Not only was he the only nonhuman who used vocal labels (rather than, for example, a point to a specific group or Arabic numeral), but he was also trained in a very unusual manner. And he outperformed some of the other nonhumans on certain tasks as well. I’m not going to discuss all of Alex’s numerical abilities here. That would make this blog as long as a book chapter! But I’ll start the process this month; as the saying goes,“to be continued!”
Alex’s ability to vocally produce his number labels gave us certain advantages. First, we didn’t have to control for inadvertent cuing, such as somehow indicating which numeral he should choose from amongst a physical set (the ape studies were extremely careful, but they did have to include these controls). Second, because he could say anything he wanted — even non-number labels, for example. We could find out a bit more about exactly how he was processing information. This is something I’ll discuss briefly below and more in subsequent blogs.
How We Learn Numbers
When children learn their numbers, they start with the label “1.” Usually, they are about 2 years old before they begin to understand the concept of “1” versus “many.” It takes about another nine months before they understand “1” versus “2” versus “many,” and another five months to add “3” (see Carey, 2009). Around that time, they also begin to repeat a number line in order (e.g., can list their numerals, often well beyond “3”). At first, they don’t generally say them in the correct order.

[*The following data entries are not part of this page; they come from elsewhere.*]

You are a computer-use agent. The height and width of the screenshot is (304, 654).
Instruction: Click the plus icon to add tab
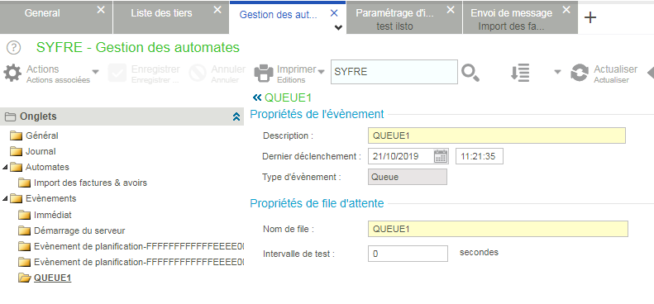[x=590, y=17]
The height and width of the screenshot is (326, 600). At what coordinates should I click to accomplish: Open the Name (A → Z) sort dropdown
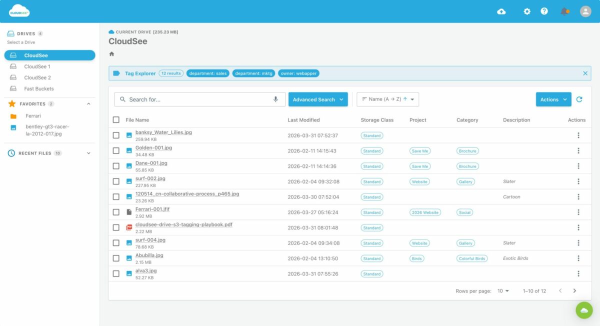tap(388, 99)
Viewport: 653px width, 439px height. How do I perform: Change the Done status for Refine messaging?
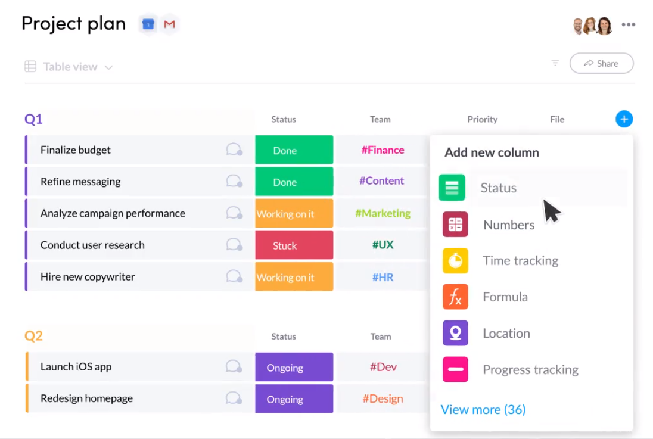(x=284, y=182)
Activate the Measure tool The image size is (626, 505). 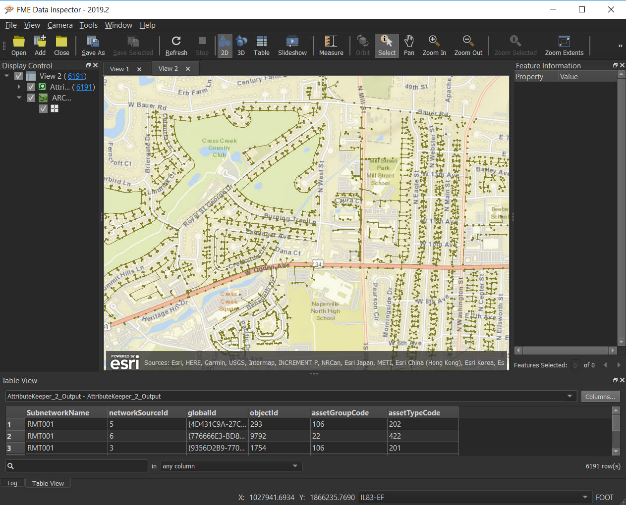[331, 45]
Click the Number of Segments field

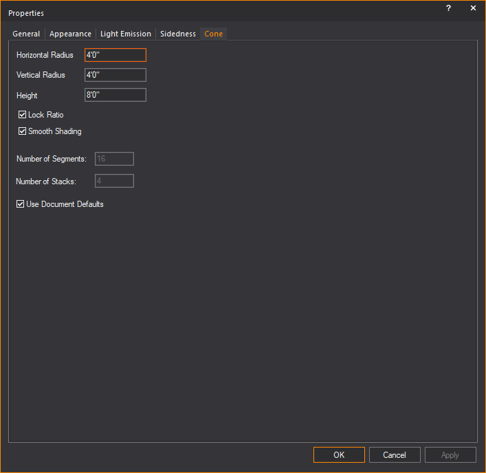tap(114, 159)
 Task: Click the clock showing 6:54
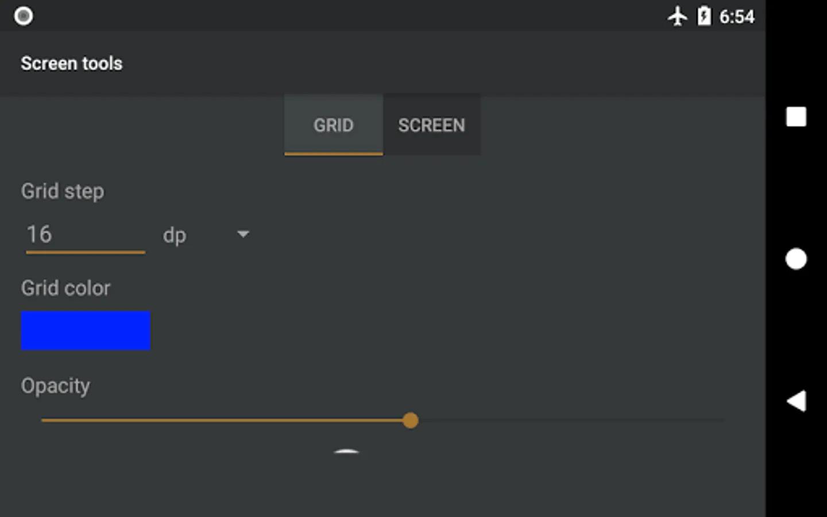pyautogui.click(x=737, y=17)
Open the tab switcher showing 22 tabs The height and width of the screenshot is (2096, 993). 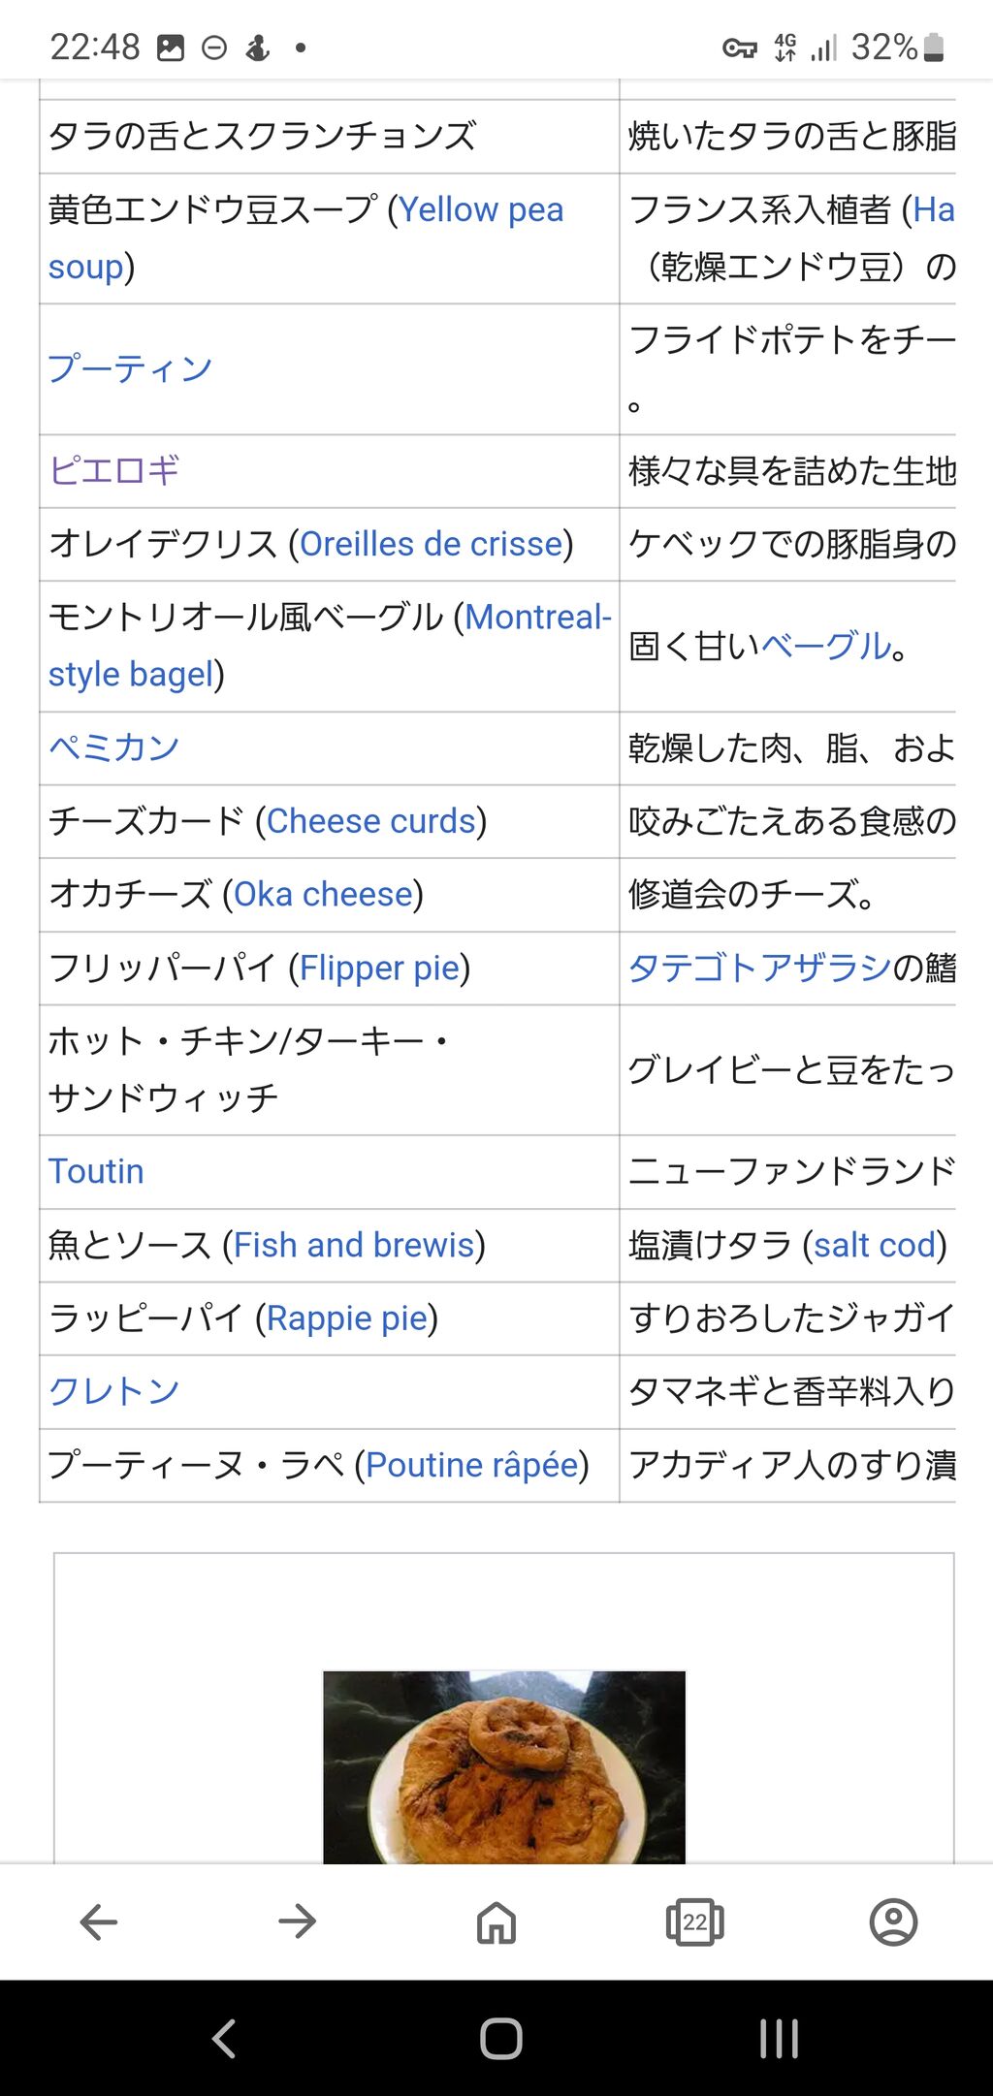(694, 1921)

However, even when they get the order correct, they understand the line about as well as they understand their ABCs at that point. They think LMNOP is one letter. They learned what is essentially a rote phrase. A few months later, about the time they add “4,” they gain a critical insight: They recognize the connection between their number line and the numeral labels they have learned to associate with quantity. They realize that each successive numeral in the number list is exactly one more than its predecessor (Carey, 2009). They then quickly understand what the next numbers in the list mean, and no longer have to be taught each number in turn.
Alex, however, did not learn his numbers this way!
Alex’s Unique Approach To Numbers
We started training Alex on “3” and “4,” because he already knew something about those labels. He already knew to identify a triangle as “3-corner” and a square as “4-corner.” Thus, he could already pronounce those labels. He probably understood something about their relationship to the quantities of corners (if nothing else, that the square had more “corners” than the triangle).
It took him a few months of Model/Rival training to transfer use of these labels to a few sets of objects. We then had to test him on novel sets, so that he couldn’t be responding based on things like mass, density, or contour. In order to claim he was answering with respect to number, he had to be able to identify three big pieces of wood as well as three small pieces of paper, and do the same even for objects for which he had no labels! The labels “3” and “4” had to mean the same thing for every possible set of items.
Adding To Alex’s Numerical Abilities
We then taught him “2” and “5”— one more and one less than the numbers he knew. It took him two months to learn “2” and six months to learn “5.” The “f” and “v” sounds are difficult for parrots, because they don’t have lips. At first, his attempts sounded too much like “hide.” (BTW: Griffin refuses to learn “5,” probably for the same reason!)
We then introduced “1” and “6.” It took another two months for him to learn “6.” Interestingly, it took over a year for him to learn “1.” It seemed that he didn’t understand why it was necessary. He had always been able to obtain a single object by just saying its label. Insisting that he now add a number label appeared to confuse him — even though the question was “How many?” instead of “What’s here?” He had previously, occasionally made what we called “generic” errors on other numbers when he gave us only the label of the object in response to “How many?” For “1,” the problem at first was not occasional! It took quite a bit of training to get him to attend to what we wanted.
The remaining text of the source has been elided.